Industries de fiction: les colorés parapluies Pujol-Michonneau de Potiche

Marine Protais

Publié le

Série d'été Du 3 au 7 août, la rédaction enfile ses lunettes 3D pour visionner des dizaines et des dizaines de films, séries ou autres dessins animés, à la recherche de marques, fabriques et produits forts voisins de marques qui existent réellement. Des fausses marques de voitures aux fausses usines, quelles sont les entreprises qui ont inspiré les auteurs ? Le meilleur de l’industrie en fiction, et les notes de crédibilité attribuées par L’Usine Nouvelle. Aujourd’hui, l'usine de parapluies Pujol-Michonneau, décor du film Potiche de François Ozon.

Pour son film Potiche (adaptation de la pièce de Pierre Barillet), François Ozon a imaginé l’usine de parapluie Pujol-Michonneau. Une entreprise familiale de 300 salariés basée dans la ville toute aussi fictive de Saint-Gudule, dans le Nord.

 

Elle est dirigée par un patron despotique (Fabrice Luchini). Nous sommes en 1977, les ouvriers revendiquent leurs droits. Ils font grève et finissent par séquestrer Monsieur Pujol avec le soutien du député-maire communiste Maurice Babin (Gerard Depardieu coiffé à la Bernard Thibault pour l’occasion).

 

Madame Pujol (Catherine Deneuve) reprend les rênes de l’usine.

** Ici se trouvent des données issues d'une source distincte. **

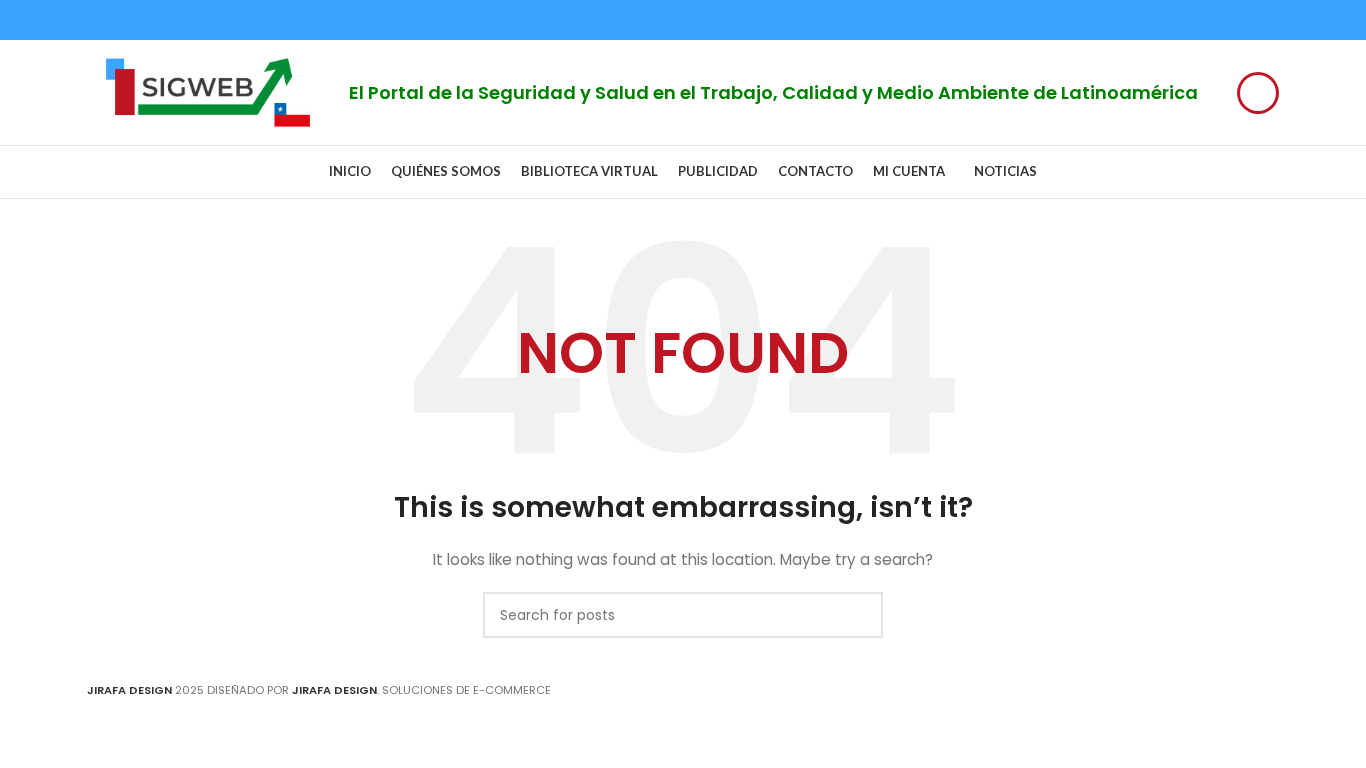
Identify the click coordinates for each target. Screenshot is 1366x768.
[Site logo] (208, 91)
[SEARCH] (860, 615)
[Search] (1258, 93)
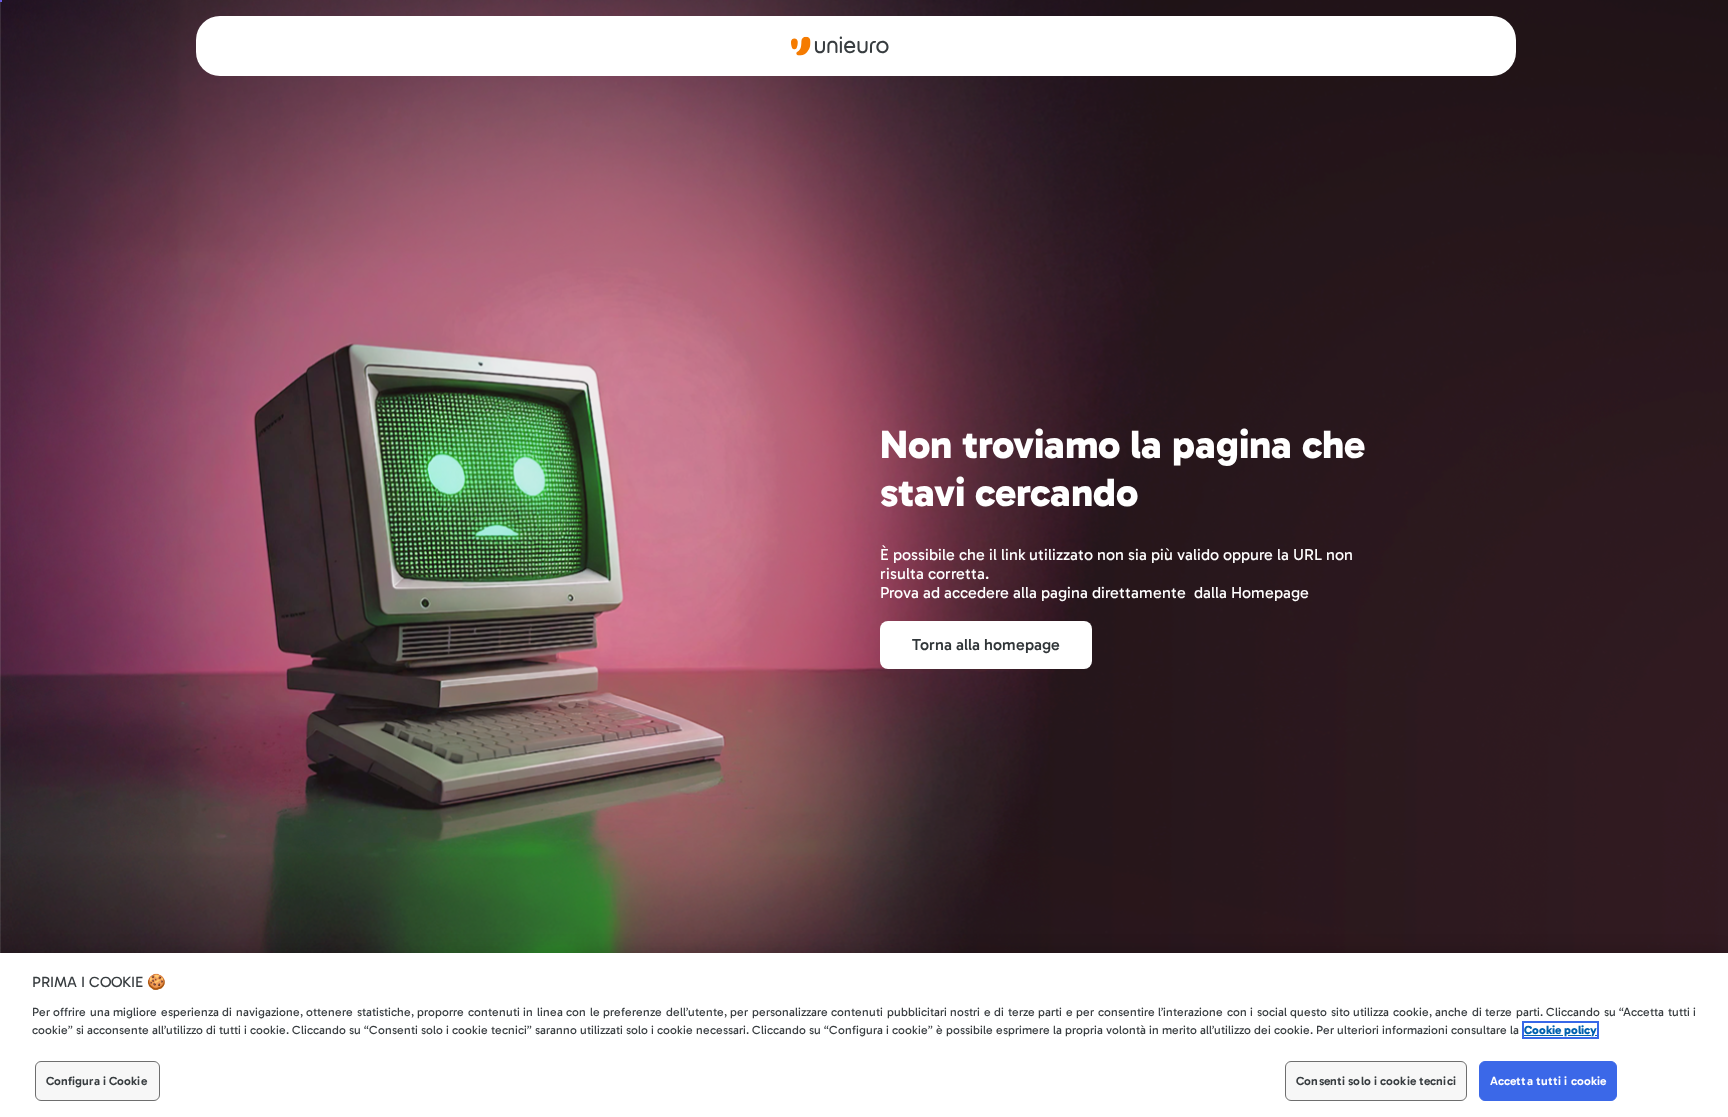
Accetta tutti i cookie (1548, 1081)
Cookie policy (1560, 1030)
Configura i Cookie (96, 1081)
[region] (864, 1035)
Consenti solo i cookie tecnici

Elle qui vivait jusque-là parmi ses appareils électroménagers s’avère être une femme de pouvoir. François Ozon dit s’être inspiré de Ségolène Royal pendant les élections de 2007 pour son personnage. Pour sa première rencontre avec les syndicalistes, elle met sa plus belle tenue: "C’est pour honorer les ouvriers. J’ai mis tous mes bijoux, parce qu’il faut bien qu’ils en profitent un peu." Monsieur Pujol a quant à lui le même mantra que Nicolas Sarkozy : "travailler plus pour gagner plus".

 

Note de crédibilité : 7/10

Les stéréotypes sont poussés (volontairement) à l’extrême : le patron incompréhensif qui trompe sa femme avec sa secrétaire, le communiste bourru et le fils à papa. Mais le film réussit à aborder avec justesse les sujets sociaux qui ont marqué les années 1970, et qui restent d’actualité : le droit des ouvriers et le féminisme au travail.